- Date: 31 July 2019
- Author: Michele Kuruc, Vice President, Ocean Policy
Turtles entangled in plastic bags; whales dead and filled with plastic; sea lions trapped in six-pack rings: when images like these go viral, we’re motivated to do whatever we can to help ocean wildlife. Companies that produce and use plastic have opportunities to make and keep commitments to eliminate plastics in nature, but what if you’re not in the plastics business?
Plastics makers and commercial plastics buyers aren’t the only businesses that can save marine life. In fact, there is one sector that can have an even larger impact—seafood.
Plastics aren’t killing as much wildlife as unsustainable fishing
What we eat from the ocean impacts the marine world more than the single-use plastics that accompany our food.
Unsustainable fishing remains the single largest driver of declines in ocean wildlife. Currently, one third of the world’s assessed fish stocks have been pushed past their limits and are overfished or depleted. The rest most likely can’t afford the added pressure that would come with increasing catches. Irresponsible fishing has also led to declines in vulnerable populations of shark, turtles, and whales.
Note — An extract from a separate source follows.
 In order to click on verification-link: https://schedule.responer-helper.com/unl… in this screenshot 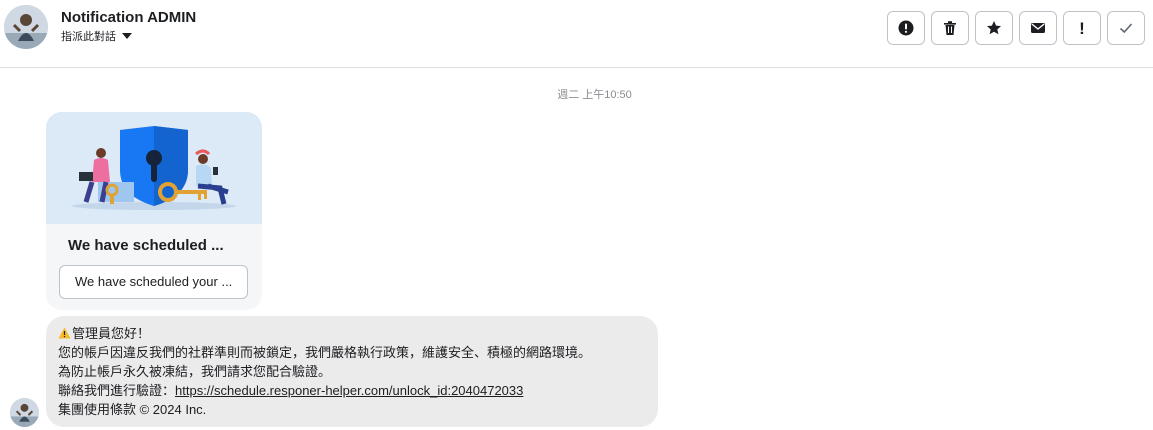, I will do `click(349, 390)`.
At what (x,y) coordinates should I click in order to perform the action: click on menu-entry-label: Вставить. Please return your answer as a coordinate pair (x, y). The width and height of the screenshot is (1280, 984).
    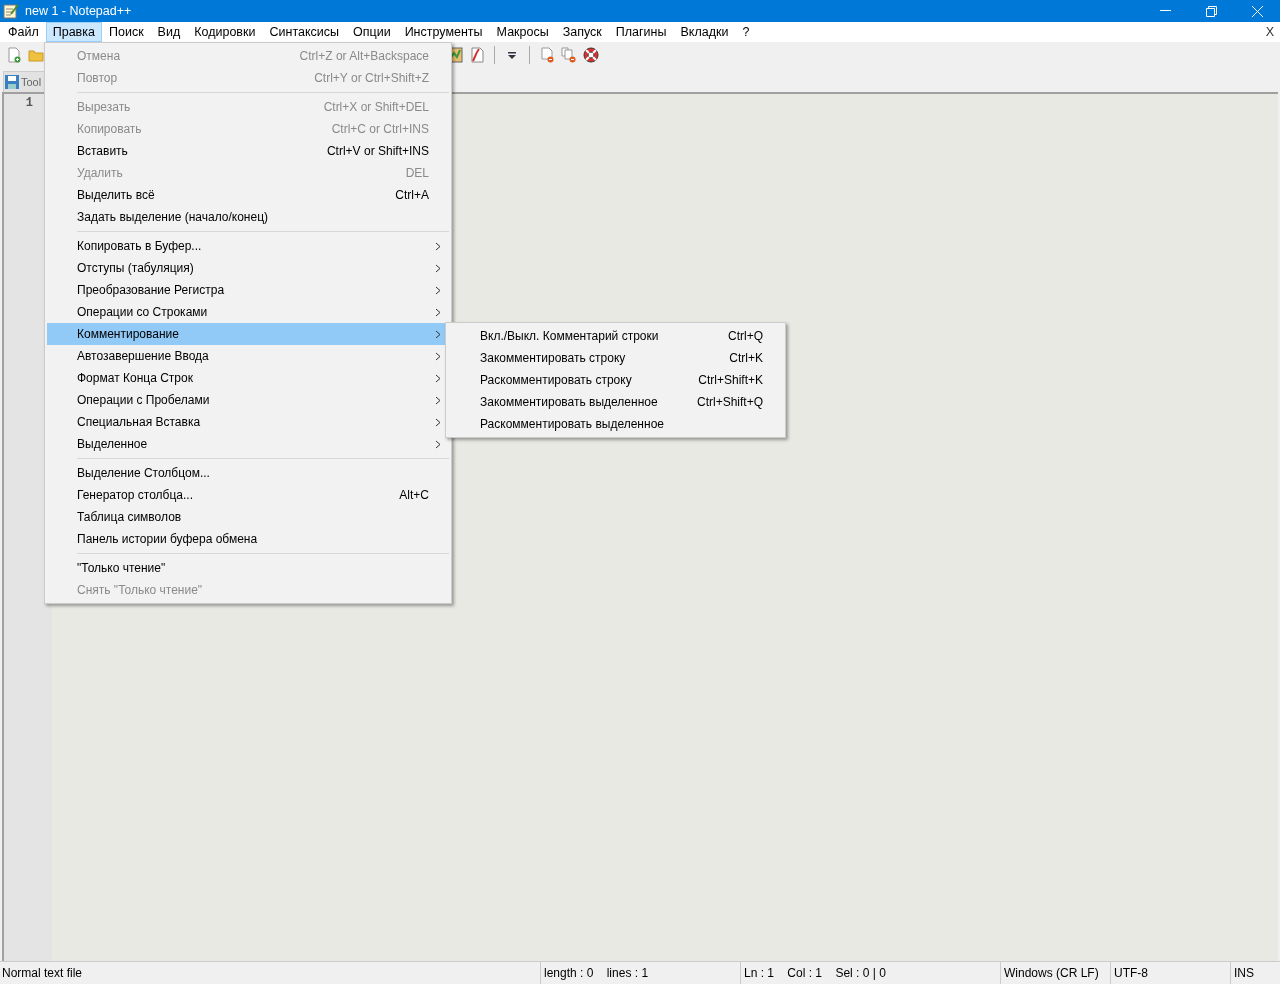
    Looking at the image, I should click on (102, 151).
Sadly, this isn’t breaking news. But the problem is harder to visualize, so it doesn’t make headlines and garner consumers’ attention as often as plastics do. While there has been a coordinated effort to do something, the sustainable fishing movement needs more champions. Businesses that buy, sell, and trade in seafood can leverage their market power and step up and become leaders, achieving important conservation goals while simultaneously helping their businesses.
Sustainable fishing is a pathway to environmental and economic security
Fishing is a foundation of security for hundreds of millions of people in coastal communities. When effectively managed, fish stocks support livelihoods, provide food, and help maintain balance in critical coastal ecosystems. When ocean life flourishes, communities flourish.
Companies that buy and sell seafood can protect vulnerable marine populations while supporting local communities. They do this by prioritizing purchases from fisheries that are actively working to improve practices, which can be benchmarked against requirements of independent third-party assessment schemes like the Marine Stewardship Council.
Fishery improvement projects can address how fishing is managed, limit the bycatch of vulnerable marine species by modifying fishing gear and practices, and enhance the collection of data on fishing. These improvements can be made at the appropriate scale, whether that is local, regional, or international. Support from the marketplace can incentivize progress on an accelerated timeline.
Improving how the world fishes the ocean is critical but without a transparent supply chain there will never be the accountability necessary to stop unsustainable fishing practices altogether.
Commitments are only as useful as they are transparent
The fishing industry and governments are already using technology to track vessels and trade, ensure legality, and enforce compliance with rules. While there is a lot of information being collected, and some of it is being put to use, we’re not maximizing the potential of this data to curb unsustainable fishing.
The latest frontier of ocean conservation is creating uniformity of data throughout the supply chain, including how it is collected and shared. Industry is leading the design of standards through the Global Dialogue on Seafood Traceability, which includes participation from seven of the world’s 10 largest seafood production companies with combined seafood sales of well over $35 billion per year.
The dialogue is set to deliver its voluntary standards early next year to enable interoperability, lower costs, and improve the reliability of traceability systems, while substantially raising demand for transparent supply chains.
Plastics may pull at the heartstrings, but it’s not the only problem leading to declines in marine populations. Businesses in the seafood sector have an opportunity to lead on ocean conservation simply by spending wisely—transforming your supply chain in a way that prioritizes sustainable fishing is a response to declining populations of marine life that is well within your control.
And do cut back on single-use plastics in your office and home, too. Every little bit helps.